Ele me mostra uma mensagem de um fórum especializado em mercado financeiro publicada em 10 de abril de 2012, 17:56: “Dou 250 mil reais pela captura de Marcus Elias, vivo ou morto. Quero que me entregue ele na fronteira Brasil-Colômbia para um senhor chamado Ramirez”. Mais tarde, outra mensagem: “Por falta de matador, xxxxxx.xxx@gmail.com aumenta a oferta para 350 mil.”

O executivo me mostrou também um e-mail privado trocado entre uma pessoa chamada Nícolas e outro funcionário da GLG, não-identificado na mensagem. Nícolas, o negociador do fundo, escreveu: “Ideia de fazer contato com a Abrimec”. Em outro e-mail interno do GLG, um dos funcionários cita a empresa de espionagem Kroll, sem dizer se ela seria contratada e com que objetivo. A mensagem é vaga mas, para o executivo, os dois e-mails são provas de que Abrimec e GLG são sócios em uma cruzada para quebrar a LAEP. “Nós é que somos vítimas de um golpe”, defende.

Quando eu contei sobre meu encontro com o executivo da LAEP para Valdemir João de Melo ele se levantou da cadeira e bateu com as duas mãos na mesa. “Meu amigo, eu nasci em uma cidade no sertão nordestino na qual o símbolo municipal é um jegue.

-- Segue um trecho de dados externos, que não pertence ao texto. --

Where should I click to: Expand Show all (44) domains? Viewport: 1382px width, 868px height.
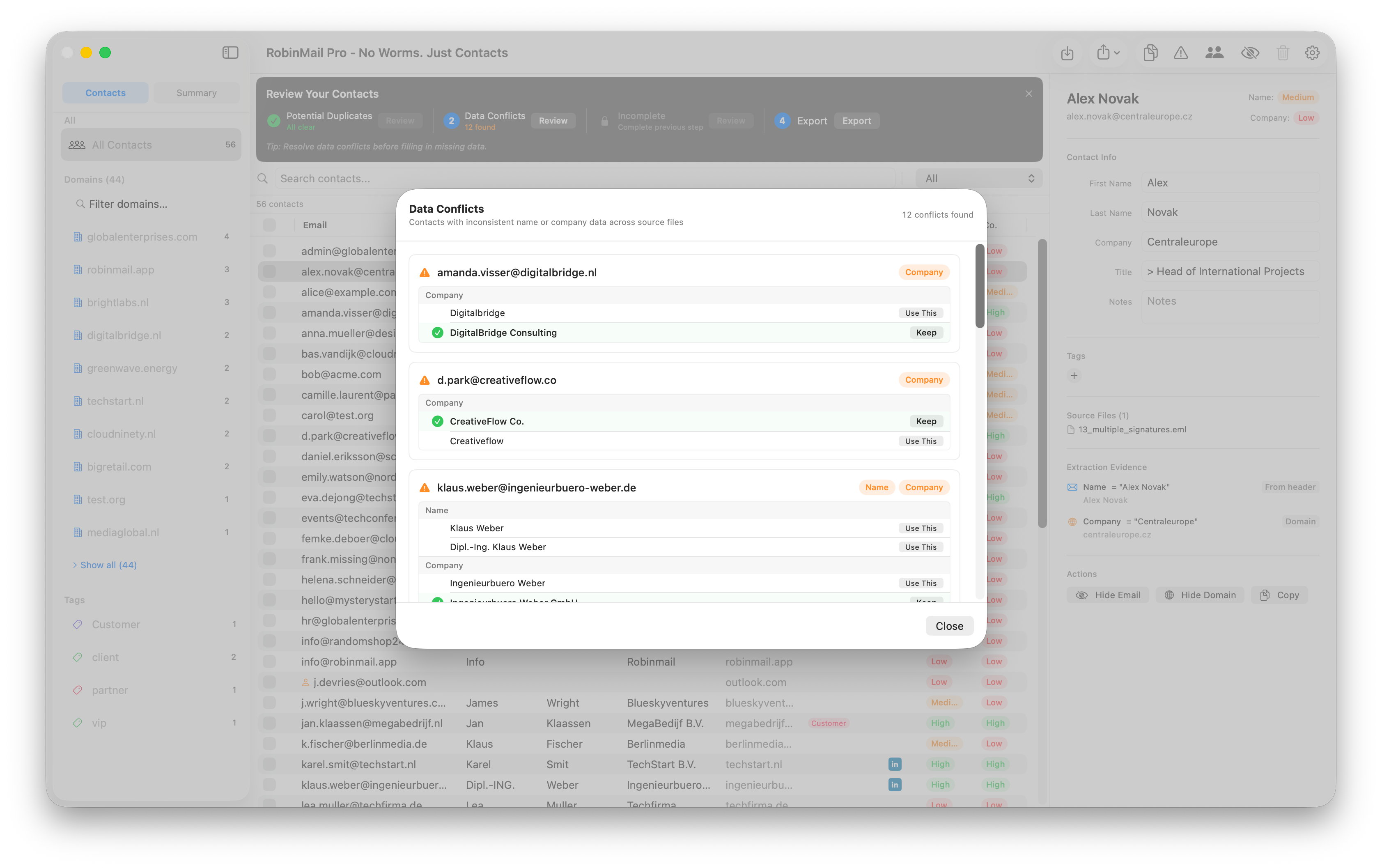(x=108, y=565)
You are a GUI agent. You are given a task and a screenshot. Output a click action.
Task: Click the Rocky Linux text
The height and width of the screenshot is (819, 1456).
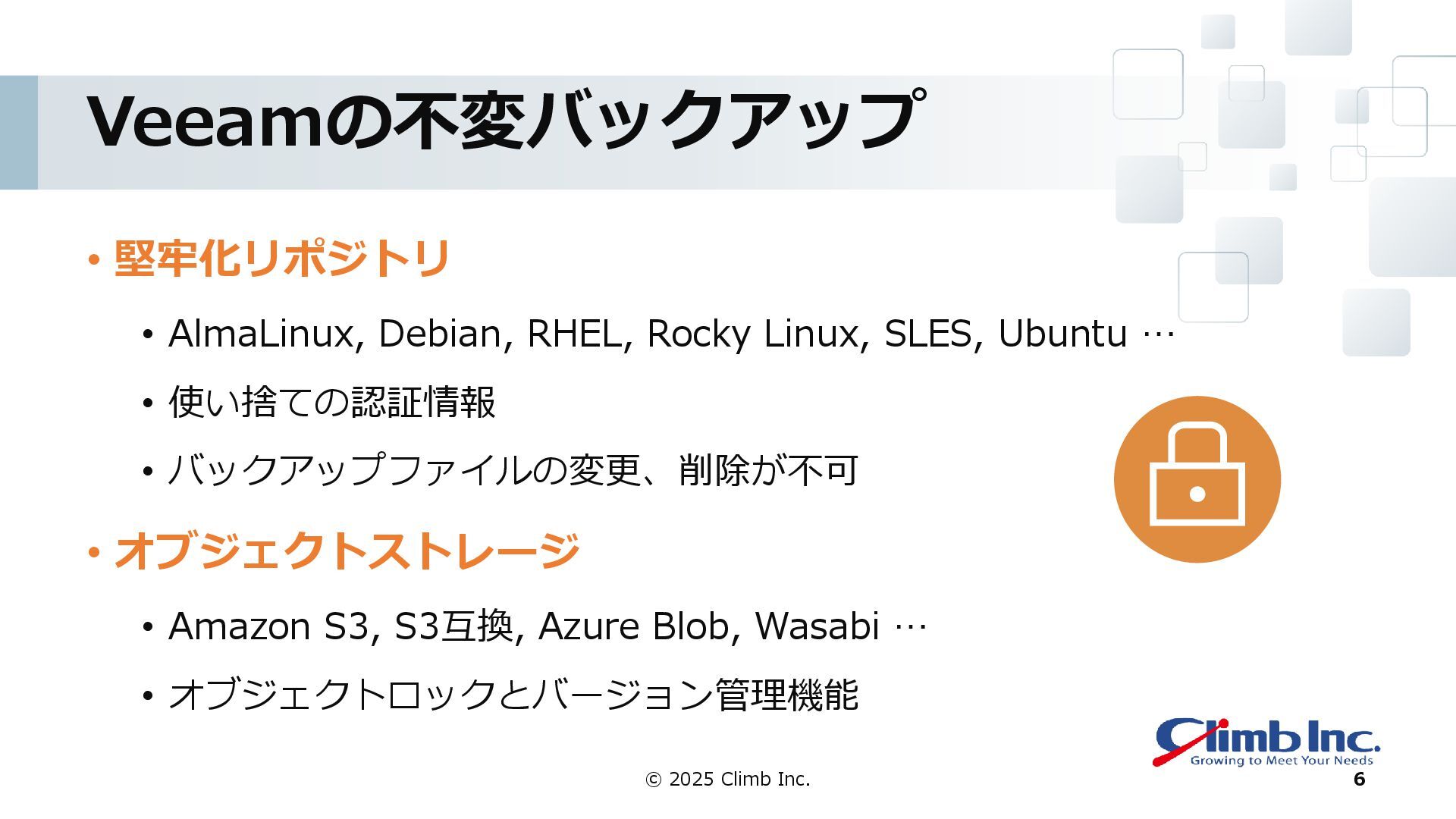tap(753, 334)
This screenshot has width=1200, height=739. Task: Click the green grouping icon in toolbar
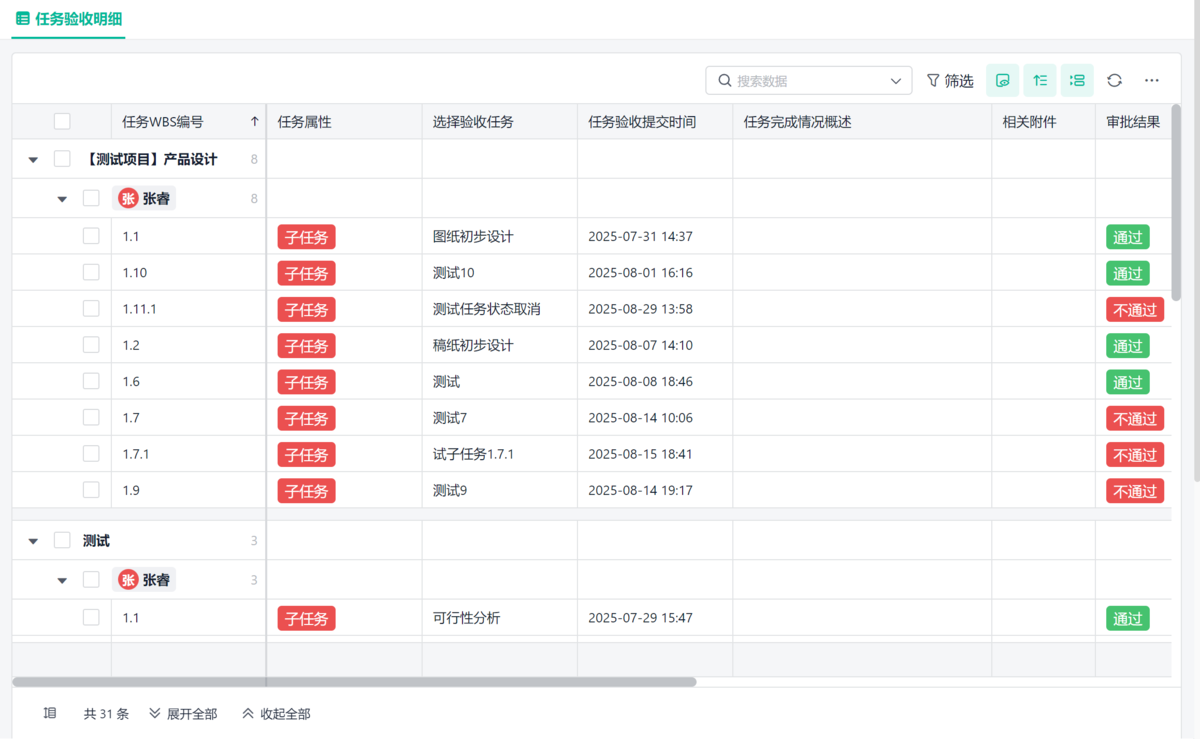pyautogui.click(x=1077, y=80)
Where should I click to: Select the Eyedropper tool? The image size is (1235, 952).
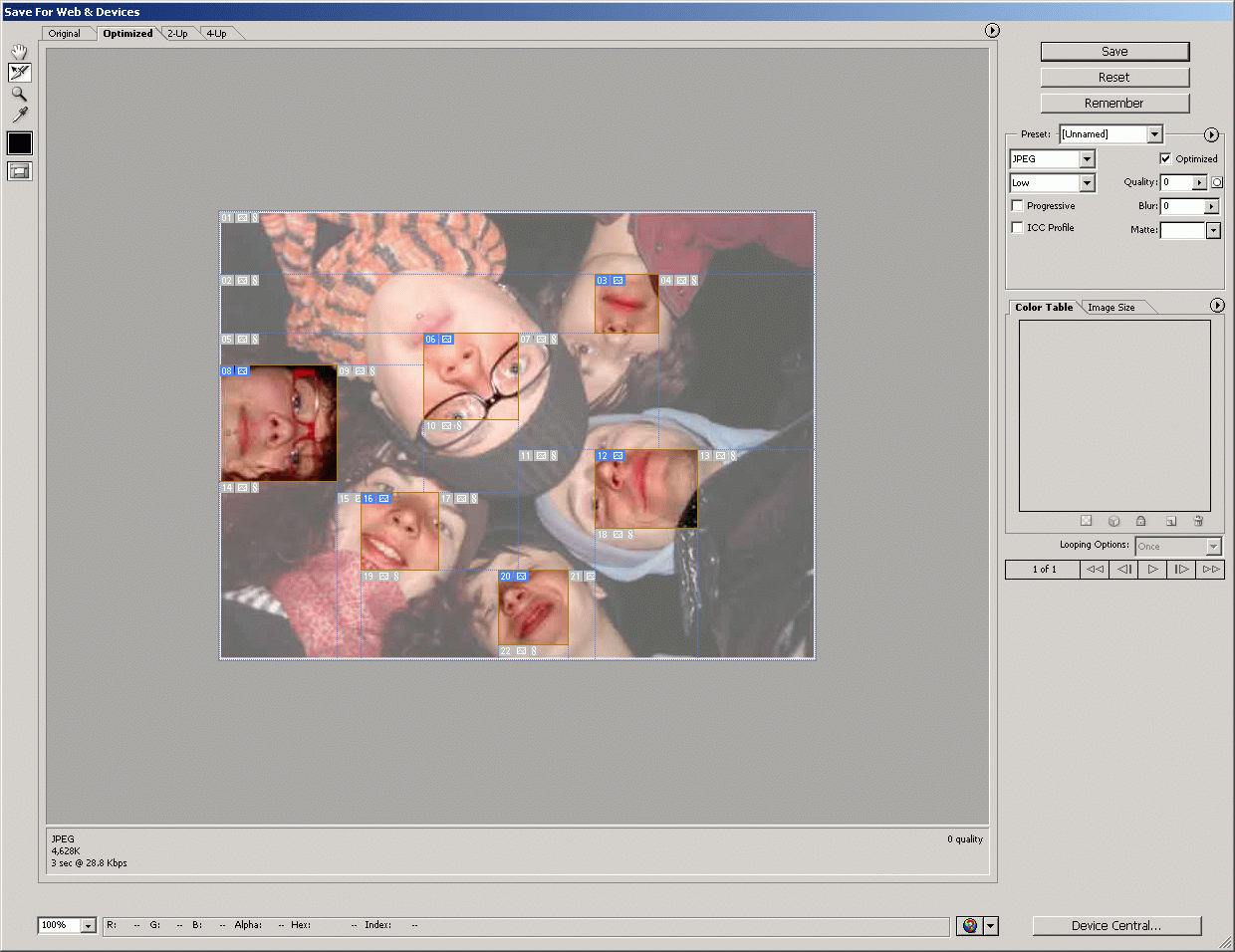[19, 115]
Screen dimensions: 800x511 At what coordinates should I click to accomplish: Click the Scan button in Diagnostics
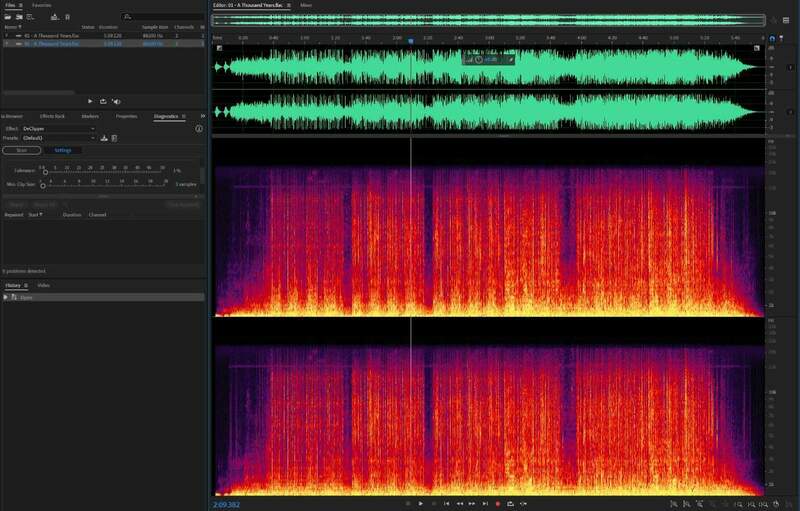(22, 150)
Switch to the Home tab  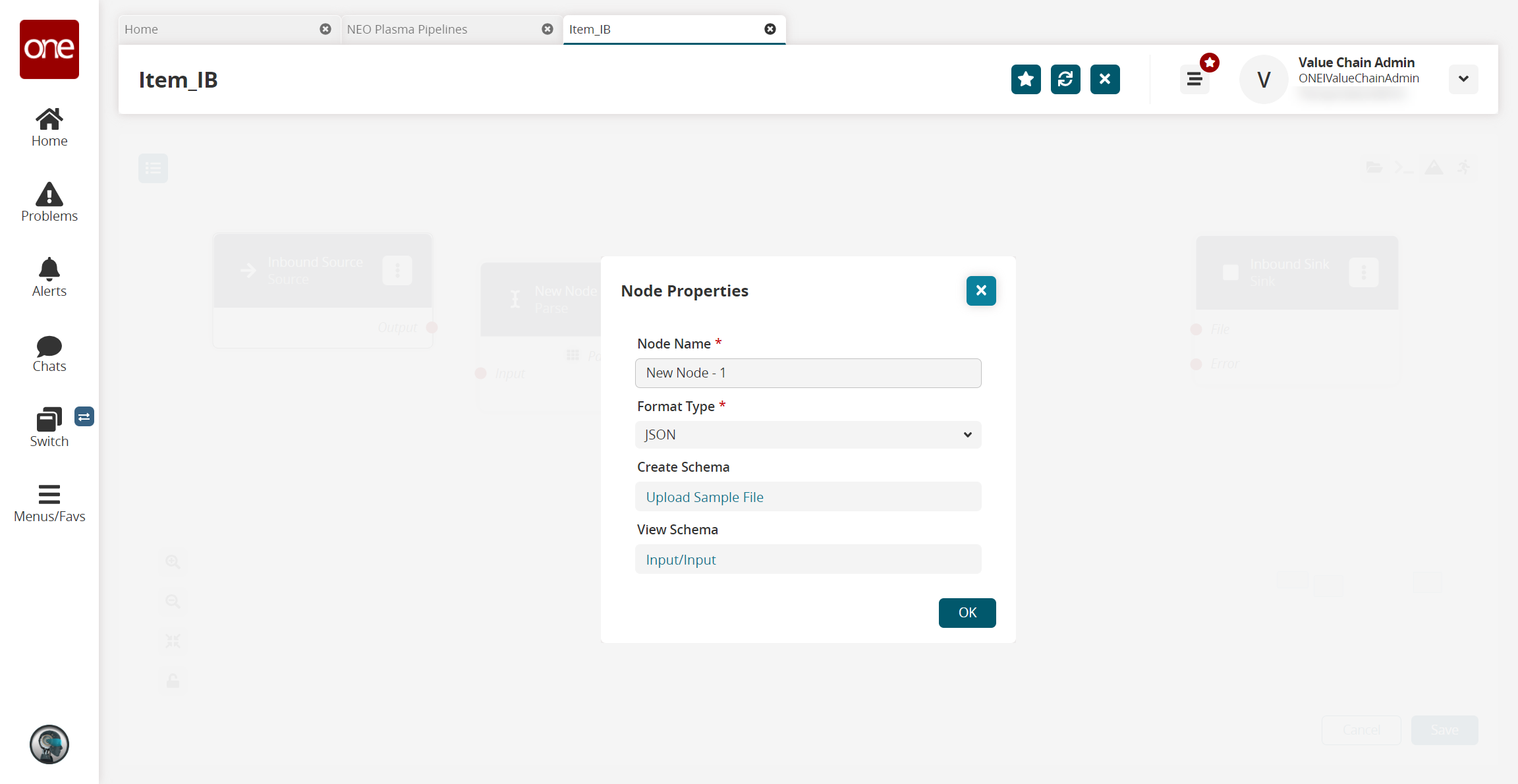142,30
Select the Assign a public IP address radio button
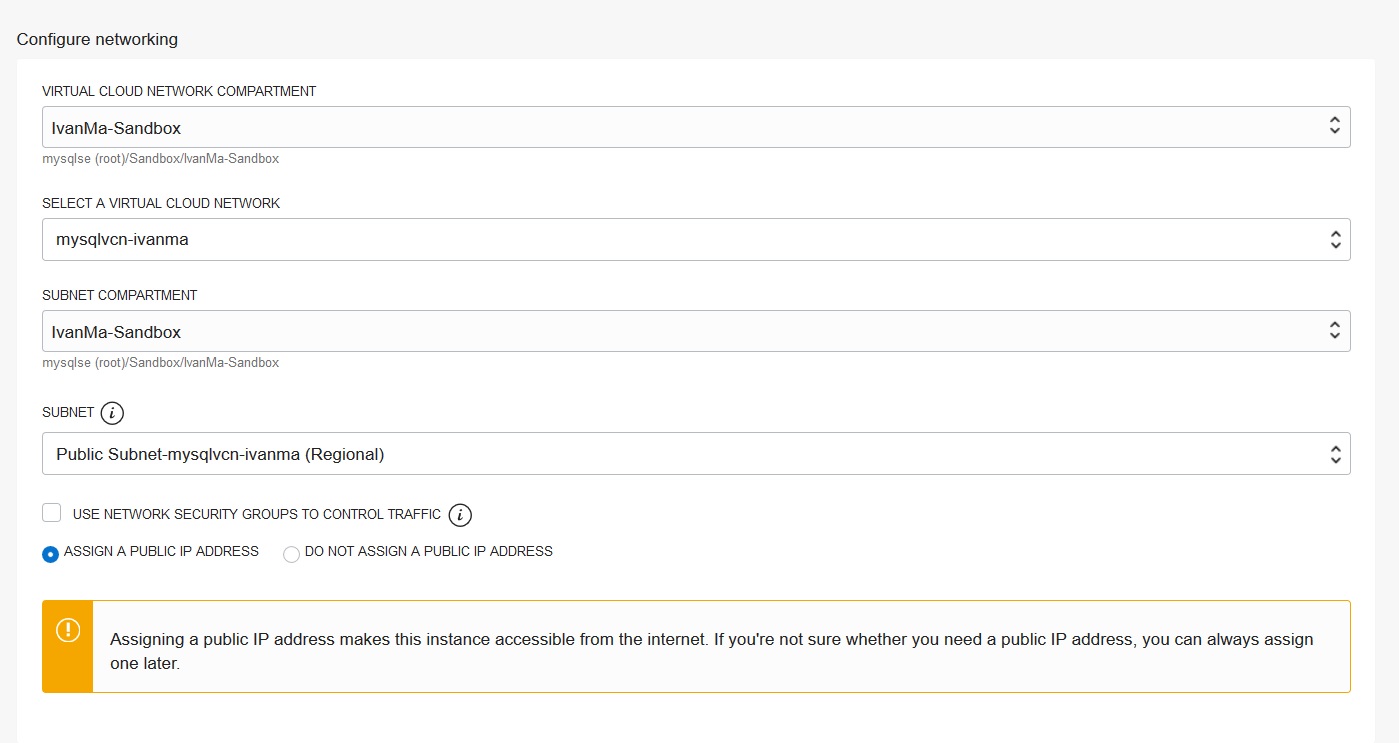 point(50,554)
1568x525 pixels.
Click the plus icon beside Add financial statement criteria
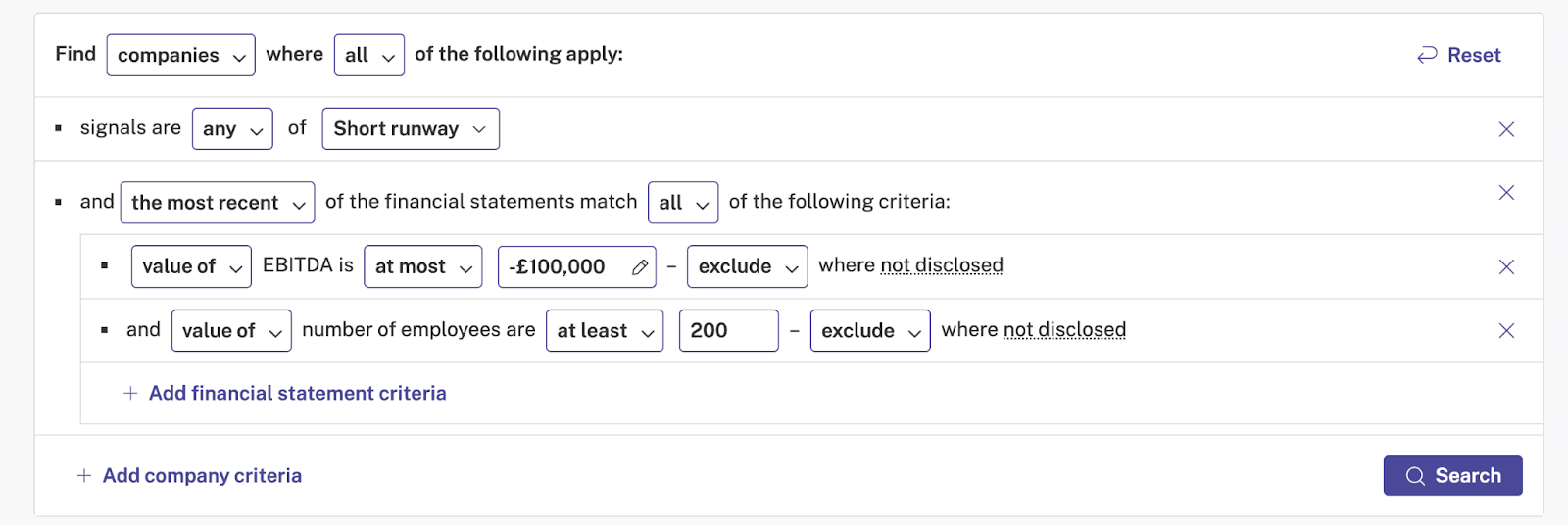pyautogui.click(x=130, y=393)
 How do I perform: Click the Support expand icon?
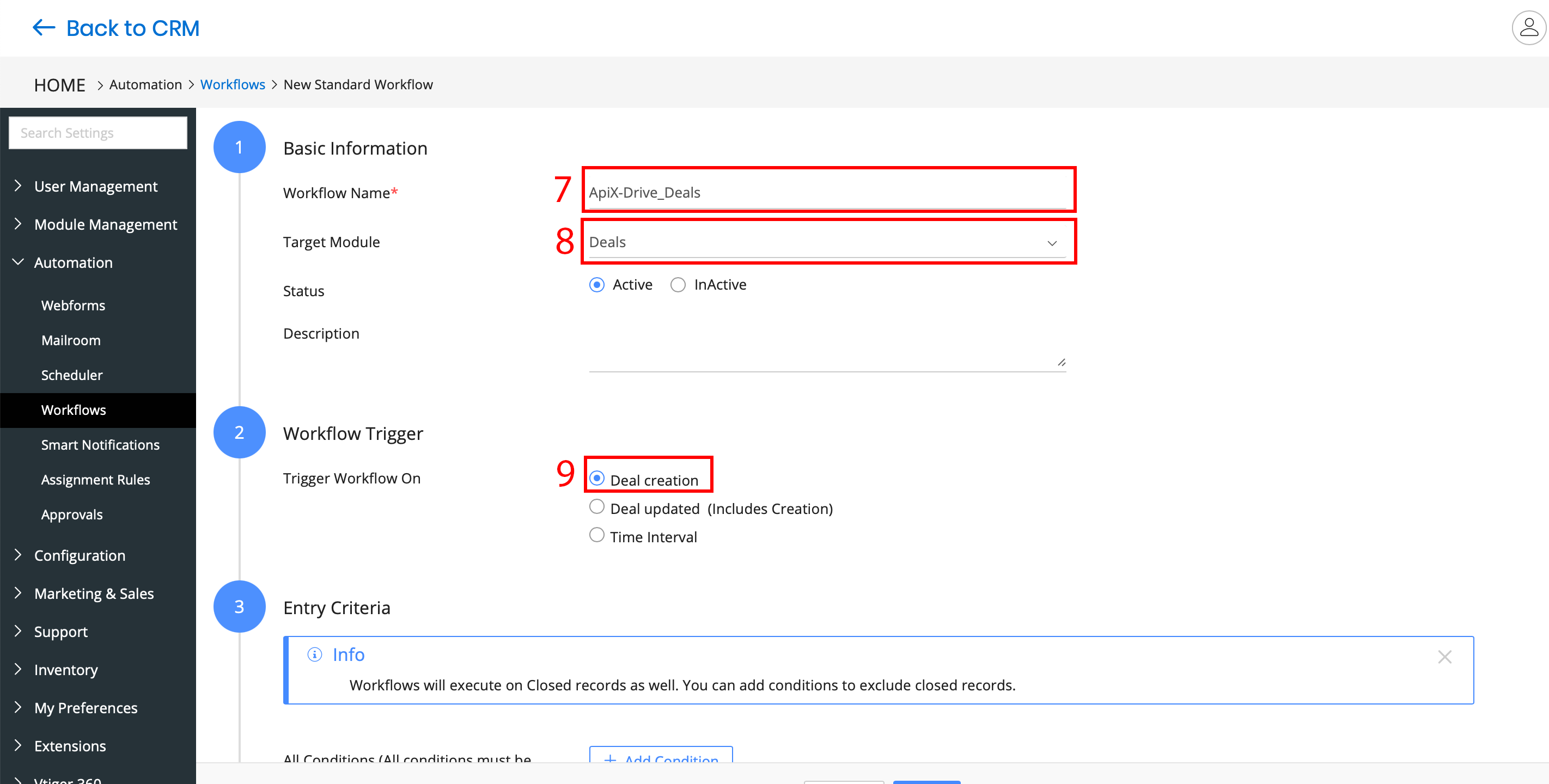pyautogui.click(x=18, y=631)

Um jegue! Você acha que eu tenho capacidade de falar alguma coisa com tal de fundo inglês?” Valdemir é um dos minoritários que se sente enganado por Marcus Elias — foram 200 mil reais investidos em BDRs que viraram nada. “Ainda por cima a gente sofrendo com a LAEP e ele fazendo festa.”

“Dou 250 mil reais pela captura de Marcus Elias, vivo ou morto. Quero que me entregue ele na fronteira Brasil-Colômbia para um senhor chamado Ramirez”

Se a CVM e os tribunais são as melhores fontes de pesquisa sobre a vida empresarial de Marcus Elias, o site de mexericos Glamurama rouba a cena quando se trata de sua vida social. Em 2010, de fato, o empresário foi personagem de diversas notas sobre festas e convescotes badalados em São Paulo. Na inauguração do Bar Número, da amiga Fernanda Barbosa, ele apareceu “em plena segunda-feira, com frio intenso e garoa típica de São Paulo” para curtir “o espaço charmoso, de atmosfera superelegante e extremamente acolhedora, com sofás de couro marrom, luz baixa e cortinas de veludo”.

Em outra inauguração, desta vez da Brasserie Kosebasi, Elias foi citado ao lado de Teresa Fitipaldi, Letícia Brikheuer, Marcos Faria, Ricardinho Goldfard, Eliza Joenck e Gloria Coelho. A festa, “em clima de véspera de jogo do Brasil” — lotada com mais de mil “bacanas” — teve seu buchicho principal em torno do controlador da LAEP: “o assunto mais comentado da noite? A compra da Daslu por Marcus Elias, que comemora seu aniversário na próxima quarta-feira, no bar Número”.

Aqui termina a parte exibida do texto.